Board Approves Standard for Global Identifier
May 30, 2012
An international body established to coordinate the work of national financial authorities and international standard setting bodies affirmed Wednesday that it will recommend a 20-character system for identifying financial market participants to leaders of the world’s 20 primary industrial countries.
The Financial Stability Board said it approved at a meeting in Hong Kong a legal entity identification code that is “in line with the ISO 17442:2012 standard published today.’’
The DTCC's LEI portal, in early May.
That was a reference to a standard developed by the International Organization for Standardization which describes a 20-character alphanumeric code for identifying legal entities worldwide that participate in financial transactions.
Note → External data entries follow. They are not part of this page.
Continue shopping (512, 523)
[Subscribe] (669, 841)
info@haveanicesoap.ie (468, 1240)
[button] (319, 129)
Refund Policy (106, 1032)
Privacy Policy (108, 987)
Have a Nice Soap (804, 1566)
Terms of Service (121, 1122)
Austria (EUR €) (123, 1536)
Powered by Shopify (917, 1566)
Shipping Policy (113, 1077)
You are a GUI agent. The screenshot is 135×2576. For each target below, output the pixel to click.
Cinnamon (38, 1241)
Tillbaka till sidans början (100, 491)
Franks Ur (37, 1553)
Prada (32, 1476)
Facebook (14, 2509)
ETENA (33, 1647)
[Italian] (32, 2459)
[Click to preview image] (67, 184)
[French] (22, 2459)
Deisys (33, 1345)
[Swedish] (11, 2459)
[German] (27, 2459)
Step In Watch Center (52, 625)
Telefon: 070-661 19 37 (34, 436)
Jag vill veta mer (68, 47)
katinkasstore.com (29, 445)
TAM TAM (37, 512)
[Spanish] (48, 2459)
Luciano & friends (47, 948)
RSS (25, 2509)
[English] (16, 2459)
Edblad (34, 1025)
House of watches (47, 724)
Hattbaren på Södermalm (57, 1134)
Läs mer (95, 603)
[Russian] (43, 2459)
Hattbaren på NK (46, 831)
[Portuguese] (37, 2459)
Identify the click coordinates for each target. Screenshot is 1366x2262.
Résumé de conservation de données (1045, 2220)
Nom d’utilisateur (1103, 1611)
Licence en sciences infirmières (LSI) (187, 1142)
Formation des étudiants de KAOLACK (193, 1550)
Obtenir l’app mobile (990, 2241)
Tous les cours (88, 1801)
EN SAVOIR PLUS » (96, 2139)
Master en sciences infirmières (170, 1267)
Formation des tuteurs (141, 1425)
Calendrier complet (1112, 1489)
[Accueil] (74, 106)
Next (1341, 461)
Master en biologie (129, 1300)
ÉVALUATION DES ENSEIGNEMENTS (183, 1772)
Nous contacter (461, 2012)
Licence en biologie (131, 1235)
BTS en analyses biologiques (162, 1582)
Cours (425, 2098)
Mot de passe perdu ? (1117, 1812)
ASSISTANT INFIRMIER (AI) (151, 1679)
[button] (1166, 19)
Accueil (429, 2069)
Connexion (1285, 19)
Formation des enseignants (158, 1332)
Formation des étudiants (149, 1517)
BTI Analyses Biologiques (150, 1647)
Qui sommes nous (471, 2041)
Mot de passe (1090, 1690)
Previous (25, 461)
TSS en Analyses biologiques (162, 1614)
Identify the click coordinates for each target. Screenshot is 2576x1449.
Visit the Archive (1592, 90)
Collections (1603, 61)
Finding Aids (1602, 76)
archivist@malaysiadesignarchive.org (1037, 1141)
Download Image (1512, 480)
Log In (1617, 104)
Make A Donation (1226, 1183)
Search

The code will help regulators measure, monitor and deal with risks to the global financial system.
The code includes additional elements for reference data attributes, ISO said.
The FSB said it will recommend the establishment of a global LEI system with the unique global identifier to the Los Cabos Summit of leaders of the G20 nations that will be held June 18 and 19 in Mexico.
The board said it “targets launch of the global LEI system on a self-standing basis” by March 2013.
The Depository Trust and Clearing Corporation in the United States plans to open a Web portal Friday (June 1) where financial firms can apply for such codes (left).
A separate portal for taking in registration applications has been set up by New York consultancy Financial InterGroup, as of May 30 (below).
Driving those dates in the United States is the launch of centralized clearing of credit-default and interest-rate swaps, under the supervision of the Commodity Future Trading Commission. The CFTC is requiring the codes beginning July 16.

Both LEIs and the central clearing of swaps are outgrowths of the Dodd-Frank Wall Street Reform Act of 2010. The clearing of swaps puts a central counterparty in between both sides of a trade. The idea is to shield each party from each other, with the central counterparty guaranteeing each end of the transaction.